What impact would you say that your work is having on your field and/or the wider world? 

The importance and beauty of molecular chemistry cannot be underestimated: The experimental tools and the precision of molecular chemistry is a very solid basis to produce new chemical space on demand and to contribute to the understanding of materials interfaces at large. Taking more advantage of silicon being the second most abundant element of the Earth's crust was always a focus in my research programme. We have shown that the functionality of silicon chemistry can be significantly changed and extended to uncommon low-valent silicon species that act as far more effective tools in metal-free small molecule activation than noble-metal- based catalysts.
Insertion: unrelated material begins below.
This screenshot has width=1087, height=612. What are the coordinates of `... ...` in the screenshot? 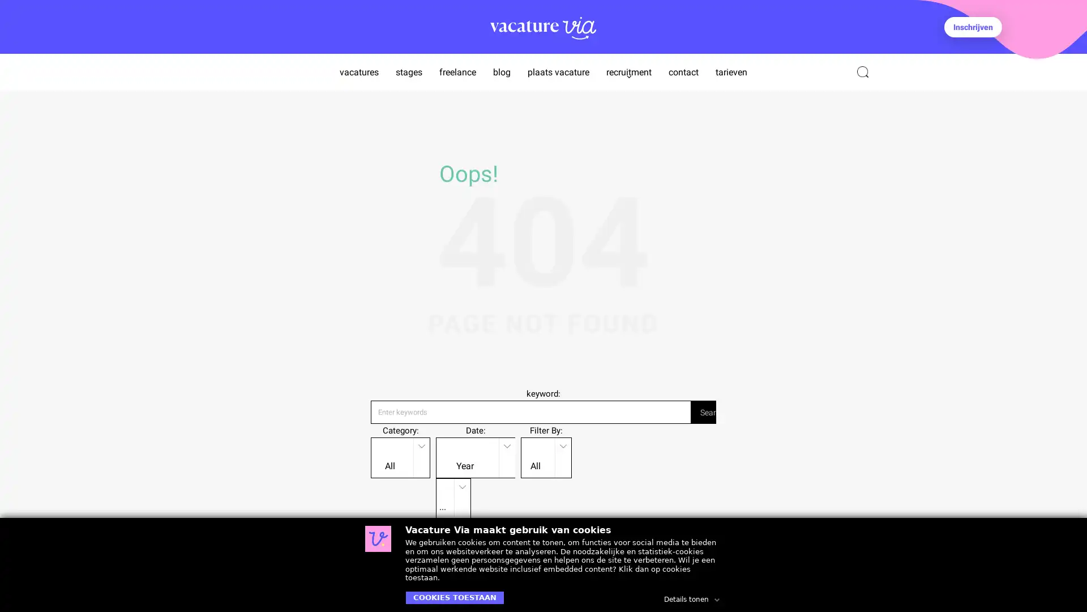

At the same time, we prepared new types of silicon-metal complexes that serve not only as catalysts as well but also as molecular single-source precursors to give high performance electrocatalysts for alkaline water-splitting and paired electrocatalysis of renewable organic compounds (biorefinery). We believe that our results have created new avenues to energy-saving materials and technologically relevant interfaces of molecules with functional surfaces. 

What is your favourite element and why? 

Silicon is my favourite element. Silicon is a nontoxic semimetal, highly abundant and has named mankind's silicon age. It is still full of chemical, physical and technological surprises. Dealing with silicon compounds with silicon in unusually low oxidation states paves the way to hidden reactivity and functionality beyond carbon (organic) chemistry that are relevant for environmental science and circular chemistry.